There’s big news today that the Queen will name Cunard’s new Queen Elizabeth in Southampton on October 11. So for all you royal-watchers out there, here is a bit of Cruise Critic’s own royal ship-naming trivia!
- The first merchant ship launched by a British monarch was the liner Queen Mary in 1934, named by Her Majesty Queen Mary, wife of King George V.
- Our present Queen has launched three Cunard ships: Caronia (when she was still Princess Elizabeth), QE2 in 1967 and Queen Mary 2 in 2004.

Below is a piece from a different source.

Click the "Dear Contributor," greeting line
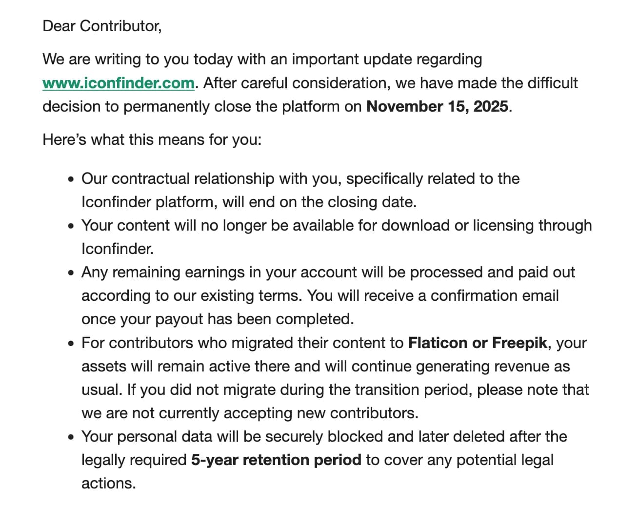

- The Queen’s daughter, Princess Anne, named P&O’s Aurora in 2000, but the champagne bottle failed to smash, considered an ill omen in shipping tradition. The media subsequently had a field day when the ship was hit by a high-profile outbreak of norovirus in 2003 and severe engine trouble in 2005, which led to the cancellation of the world cruise.
- When the Queen Mother launched the original Queen Elizabeth in 1938, the microphone she was using broke so the assembled crowd did not hear her actual announcement, which was drowned out by the ship thundering down the slipway.
- We still don’t really know if QE2, named in 1967, was supposed to be QE2 or simply Queen Elizabeth, which was the original intention. In those days, the name of the ship was not added to the bow until after the ceremony. Dignitaries were simply invited to the ‘Launch of Cunard Liner No. 736’. The Queen allegedly didn’t read the piece of paper she was given and announced: “I name this ship Queen Elizabeth the Second. May God bless her and all who sail in her.” So the ship became Queen Elizabeth 2…
- …which is not to be confused with Queen Elizabeth II! The numeric 2, it is believed, refers to the ship – the second Queen Elizabeth ship. The Roman II refers to the Queen herself. As the ship was built in Scotland, some say it would have been inappropriate to name it Queen Elizabeth II, as this II refers to the lineage of the throne of England. The first monarch with this name, Elizabeth I (1533-1603), was Queen of England but not Scotland.
- So why not QE3 for the new ship? All we know is that it’s Cunard’s style to have more than one ship of the same name without using numbers; there were two Mauretanias and three Caronias, after all. So naming the new ship Queen Elizabeth is simply reverting to tradition.